Vocabulary (say these precisely):
stage — a phase of the pipeline, like build or test.
step — an individual command inside a stage.
job — a unit of work a runner executes.
runner — the machine (a.k.a. agent) that actually runs the commands.
1 · The staged pipeline, passing (real output)
./pipeline.sh # lint -> build -> test -> package
== lint ==
lint OK
== build ==
build OK -> build.out
== test ==
test OK (artifact present)
== package ==
packaged app.tgz
PIPELINE PASSED (exit 0)
final exit code: 0
Read it top to bottom: each "== name ==" header is a stage; each stage passed (exit 0),
so the next one ran. The final exit code of 0 is the whole pipeline reporting success.
2 · The gate in action — a failing stage stops it before deploy (real output)
# the test stage fails, so it exits non-zero
running tests...
TESTS FAILED -> gate blocks; deploy is NOT reached
pipeline exit code: 1 (non-zero = release blocked)
The test stage exited non-zero, the pipeline halted, and deploy never ran. Overall exit
code 1 = release blocked. This behavior — stop on the first failure, never run what comes
after — is called fail-fast.
3 · What each part does
exit 0 stage passed; the next stage is allowed to start.
exit non-zero stage failed; the pipeline stops here and reports failure.
fail-fast because a failing stage blocks everything after it, bad code can't reach deploy.
the header "== lint ==" / "== build ==" etc. marks the boundary between stages.
4 · CI vs CD — the two halves
CI (continuous integration) — the integrate-and-test half: lint, build, and test on
EVERY change, so regressions are caught as code lands.
CD (continuous delivery/deployment) — the delivery half: package the artifact and deploy it.
Continuous DELIVERY stops at a manual release gate; continuous DEPLOYMENT ships every
passing change automatically.
In the run above: lint -> build -> test is CI; package -> deploy is CD.
Notes:
- The pipeline is triggered by a commit — you don't run stages by hand.

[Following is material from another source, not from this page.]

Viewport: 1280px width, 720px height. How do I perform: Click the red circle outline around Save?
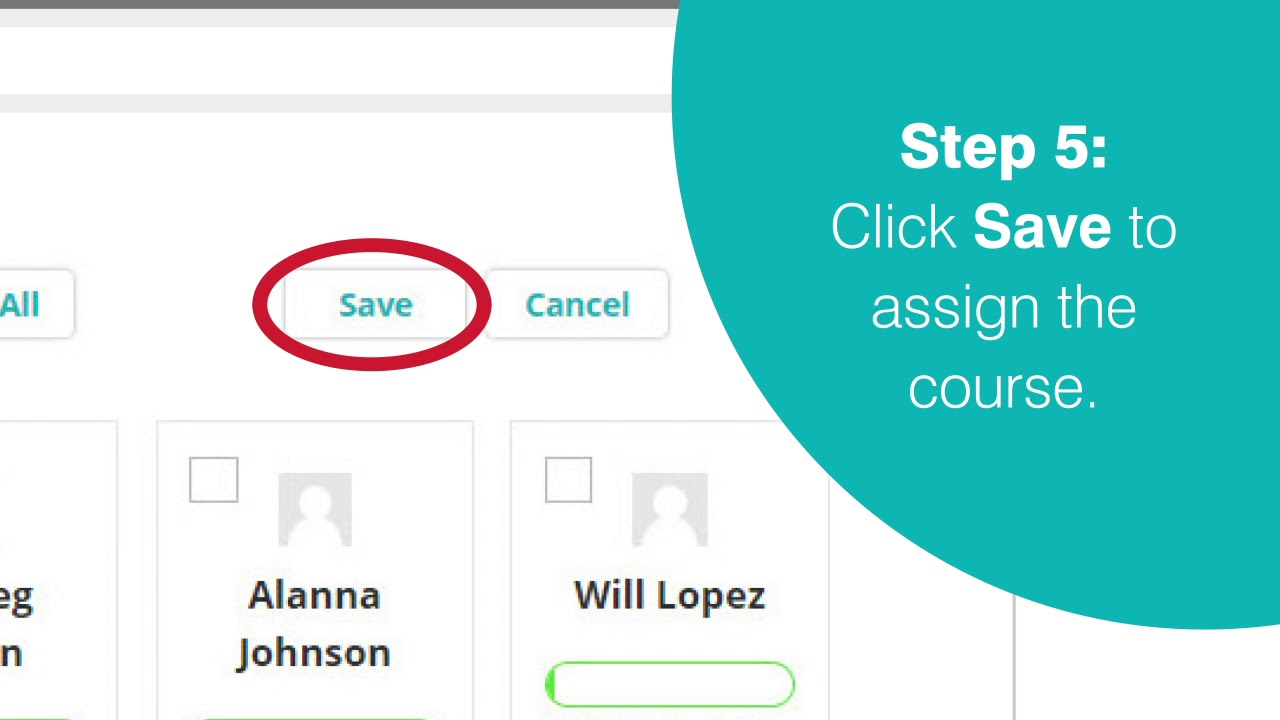tap(258, 305)
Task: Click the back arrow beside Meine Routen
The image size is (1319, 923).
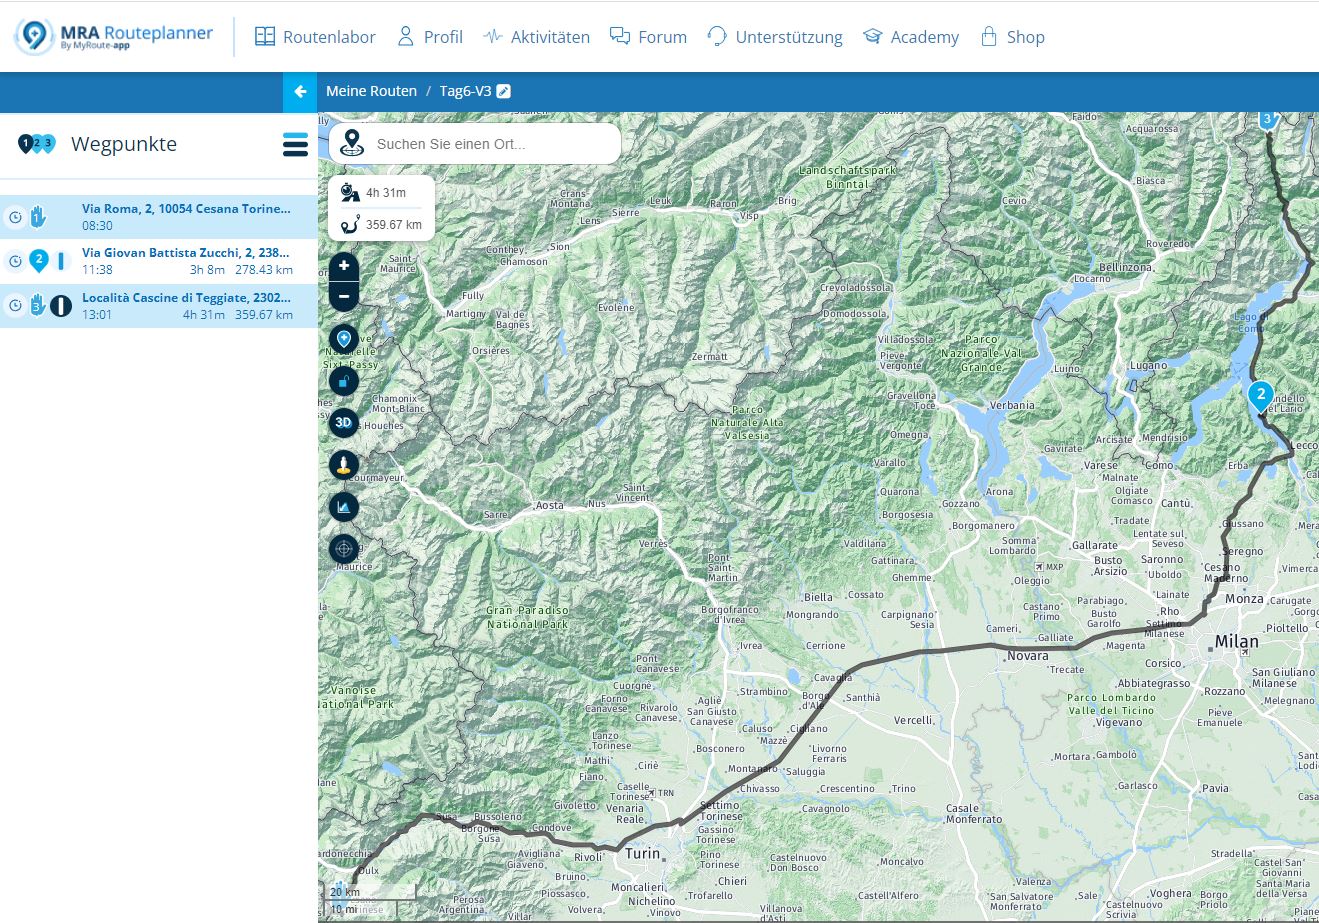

- Order matters: lint -> build -> test -> package -> deploy, each gating the next.
- "Pass" is defined by the exit code, not by log text. Exit 0 = pass, anything else = fail.
- A job runs on a runner (agent); steps are the commands inside a stage's job.
Gotchas:
- A stage that "prints success" but exits non-zero still fails the gate — trust the exit
code, not the words on screen.
- Don't put deploy before test. If any earlier stage can be skipped past a failure, the
guardrail is gone and broken code ships.
- A non-zero exit anywhere before deploy blocks deploy entirely — that is the point, not a bug.
Verify:
./pipeline.sh; echo "final exit: $?"
# PIPELINE PASSED (exit 0) ... final exit: 0
Force a failing stage (e.g. break a test) and re-run: the pipeline stops at that stage,
deploy is not reached, and the final exit code is 1.